UBS Küresel Varlık Yönetimi Stratejistleri de politika normalleşmesinin kuvvetli şirket kârlarını kötü etkileyebileceğine dair bir beklenti yaratmaması gerektiğini söyledi. Stratejistler, “Piyasalardaki son satışların biraz fazla olduğunu düşünüyoruz” diye ekledi.
Morgan Stanley’in modeline göre ise “eski şoklar dikkate alındığında” bu düşüşler uzun sürmeyebilir. Teknoloji hisselerinde tahvil getirilerindeki yükselişe bağlı düşüşlerin yaşandığı önceki 5 dönemi ele alan kurum stratejistleri, yüksek değerlemeye sahip teknoloji hisselerinden oluşan bir sepetin tepeden dip seviyeye ortalama %18 düştüğüne, son dalgada bu oranın şu anda %15’e ulaştığına işaret etti.

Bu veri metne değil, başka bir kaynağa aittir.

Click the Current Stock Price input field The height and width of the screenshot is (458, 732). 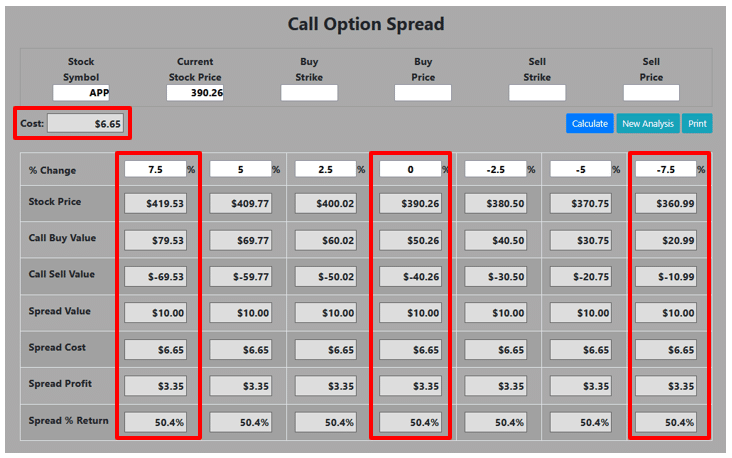[x=195, y=93]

Stratejistler ayrıca S&P 500’ün son dalgadaki performansının, önceki örneklere göre daha iyi olduğunu ve önceki örneklerdeki kayıpların yarısından az düşüş kaydettiğini belirtti.

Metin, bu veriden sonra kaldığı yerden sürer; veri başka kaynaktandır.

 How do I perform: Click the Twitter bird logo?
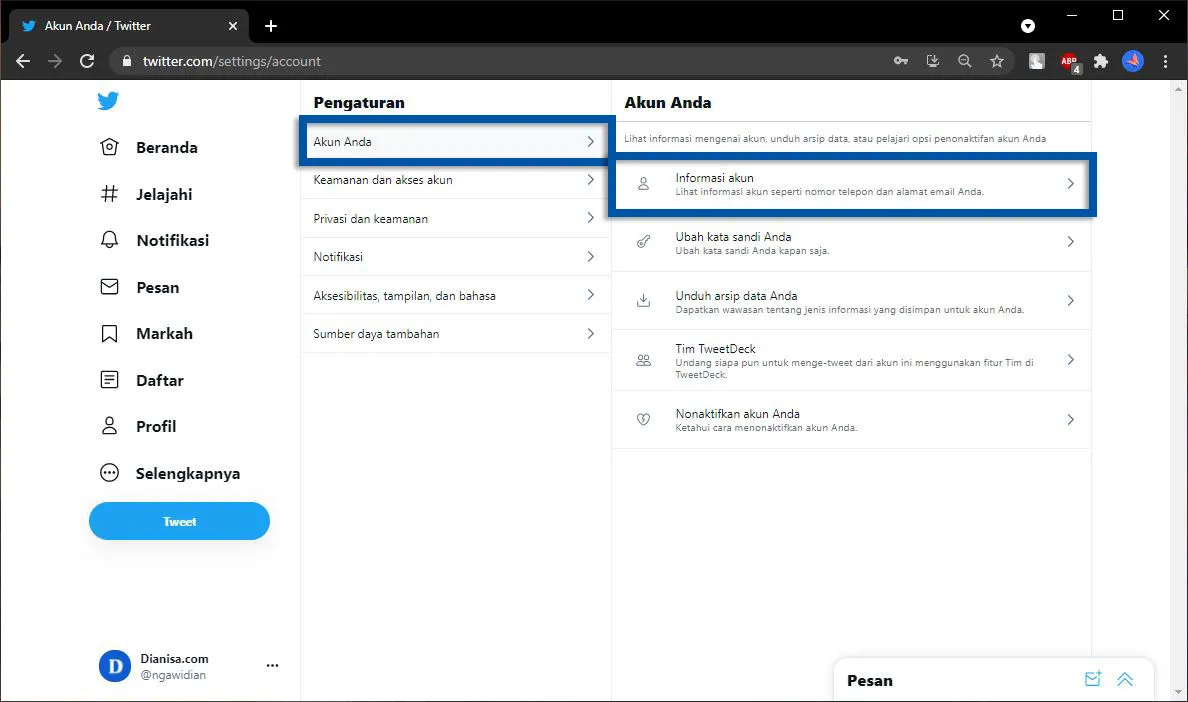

Aralarında Christopher Metli ve Amanda Levenberg’in yer aldığı Morgan Stanley stratejistleri, bununla birlikte piyasanın genelinin Fed’in faiz artırımları ve tahvil getirilerindeki yükseliş nedeniyle kırılgan olabileceğini, S&P 500 ve Nasdaq 100’ün önümüzdeki iki hafta “ılımlı düşüşler” yaşayabileceğini ve “rallilerin satış fırsatı olarak değerlendirilmesi gerektiğini” belirtti.
Öte yandan UBS Global Wealth Management’in bir çalışması, yine tarihsel örnekler ele alındığında, faiz artırımları öncesi hisselerin çok fazla etkilenmeyeceğini öngörüyor.
Buna göre 1993’ten bu yana S&P 500 endeksi Fed’in ilk faiz artırımlarından önceki 3 aylık süreçte ortalama %2,5 yükseliş kaydetti. Kurum raporunda, “Politika normalleşmesi şirketlerin kar büyümesi görünümünü olumsuz etkilemeyecektir ve son satış dalgası biraz aşırıya kaçmış görünüyor” denildi.